Personal information
- Date of birth: 29 November 1995 (age 30)
- Place of birth: Split, Croatia
- Height: 1.90 m (6 ft 3 in)
- Position: Centre-back

Team information
- Current team: Torpedo Kutaisi
- Number: 4

Youth career
- 0000–2014: Dugopolje

Senior career*
- Years: Team / Apps / (Gls)
- 2014: Dugopolje / 1 / (0)
- 2014: Orihuela B
- 2014–2015: Unión Molinense / 9 / (0)
- 2015–2016: Torrevieja / 24 / (0)
- 2016–2017: Muro / 27 / (0)
- 2017–2019: Amorebieta / 70 / (1)
- 2019–2021: Lleida Esportiu / 46 / (1)
- 2021–2022: Logroñés / 18 / (0)
- 2022–2023: Numancia / 24 / (0)
- 2023–2024: Krumovgrad / 52 / (2)
- 2025: Sepsi OSK / 14 / (0)
- 2025–: Torpedo Kutaisi / 38 / (2)

= Matej Šimić =

Croatian footballer (born 1995)

Matej Šimić (born 29 November 1995) is a Croatian professional footballer who plays as a centre-back for Erovnuli Liga club Torpedo Kutaisi.

==Club career==

Šimić made his senior debut playing for the Croatian second-tier side Dugopolje in 2014. He spent the 2014–2015 season in the Spanish lower leagues at Orihuela B and Unión Molinense.
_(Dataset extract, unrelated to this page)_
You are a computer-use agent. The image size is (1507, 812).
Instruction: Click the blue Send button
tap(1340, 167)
He played in the Tercera División for Torrevieja and Muro between 2015 and 2017. He played in the Primera Federación for Amorebieta, Lleida Esportiu, Logroñés and Numancia between 2017 and 2023.
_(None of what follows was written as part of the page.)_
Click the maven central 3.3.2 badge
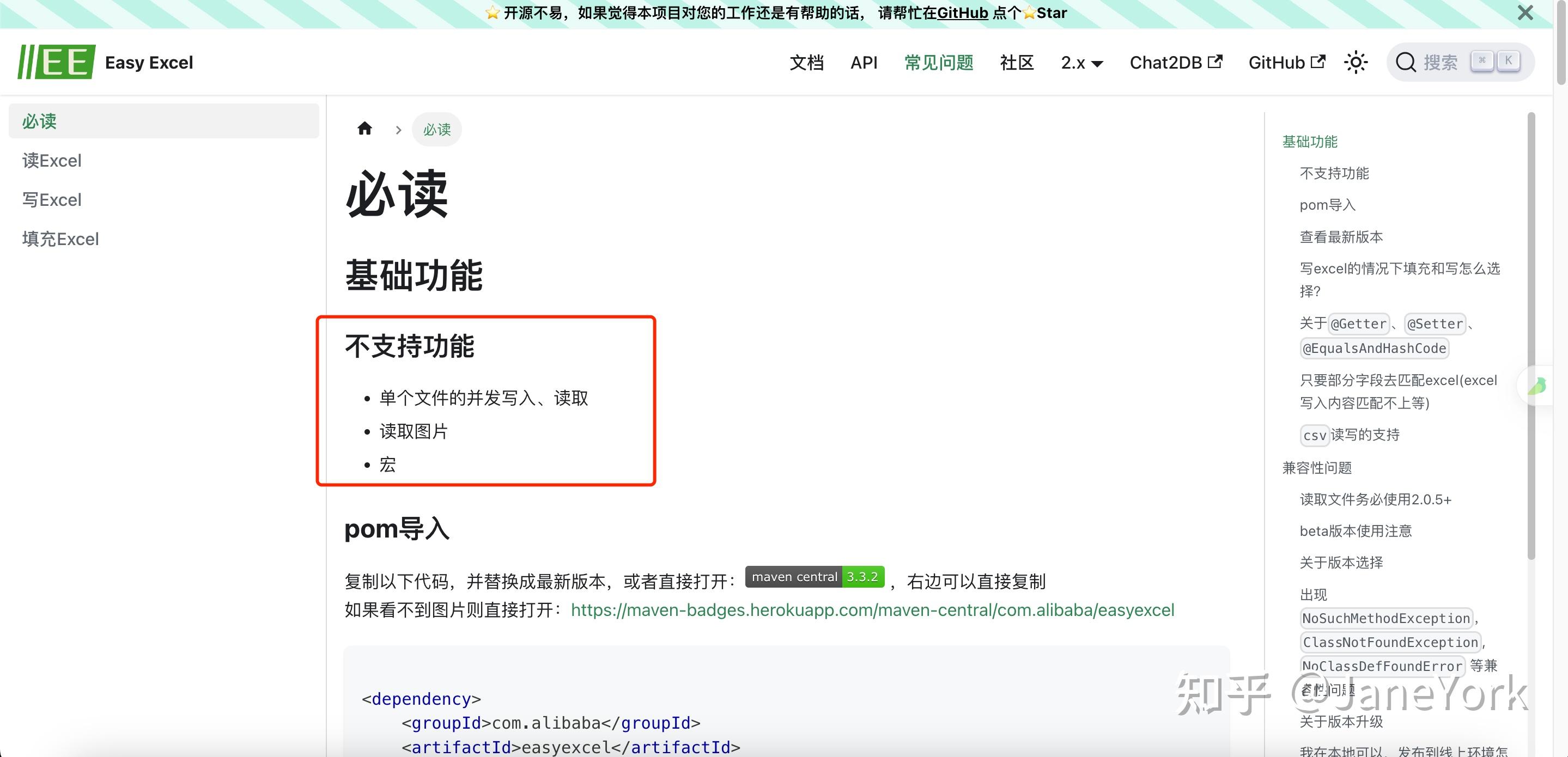This screenshot has height=757, width=1568. [x=815, y=577]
In 2023 he joined Bulgarian First League side Krumovgrad.

In January 2025 he joined Liga I side Sepsi OSK on a one-and-a-half-year deal.

In June 2025, Erovnuli Liga club Torpedo Kutaisi announced the signing of Šimić. After featuring in both Super cup games, he bagged a brace, including a deep stoppage-time winner, in a dramatic 4–3 win over Kazakh side Ordabasy in the 1st qualifying round of the 2025–26 UEFA Conference League.